Un’alternativa valida in questi casi potrebbe essere la cateterizzazione effettuata in base ai volumi vescicali misurati periodicamente con un apparecchio maneggevole e preciso.
Questo studio si propone di valutare l’impiego nella pratica clinica della cateterizzazione tempo-volume dipendente (CTVD) e gli eventuali vantaggi rispetto alla cateterizzazione intermittente in termini riduzione del numero delle cateterizzazioni e di riduzione degli episodi di sovradistensione; si propone altresì di valutare l’accuratezza di misurazione dell’apparecchio portatile utilizzato per la misurazione dei volumi vescicali.
Venti mielolesi sono stati monitorati per un periodo di due settimane; durante la prima settimana veniva effettuato il CI, durante la seconda il CTVD; sono stati registrati ed analizzati i dati relativi a: numero complessivo di cateterizzazioni per ogni periodo di sette giorni, numero complessivo di cateterizzazioni superflue e di episodi di sovradistensione detrusoriale, confronto fra volumi vescicali rilevati con apparecchio portatile e con cateterizzazione.

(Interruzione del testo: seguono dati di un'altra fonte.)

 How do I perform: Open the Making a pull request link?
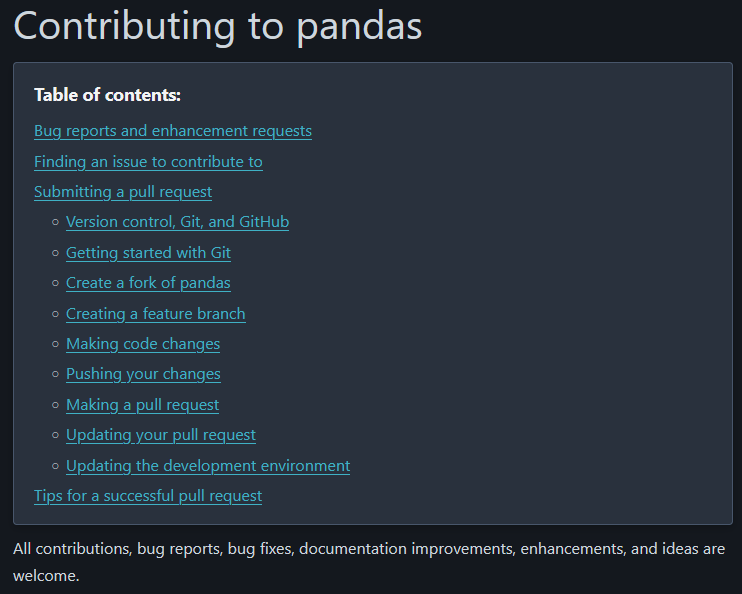point(142,405)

I risultati evidenziano che la periodica misurazione del volume vescicale con uno strumento non invasivo e maneggevole consente di ridurre le cateterizzazioni superflue senza incrementare gli episodi di sovradistensione. Lo scanner utilizzato si è dimostrato preciso nelle misurazioni di volumi entro un range di 200-500 ml.
Gli Autori ritengono che in casi selezionati lo svuotamento vescicale possa essere programmato sulla base di un compromesso tra volumi vescicali ed orari e che tale modalità possa costituire una valida alternativa alla cateterizzazione rigidamente legata ad orari prestabiliti.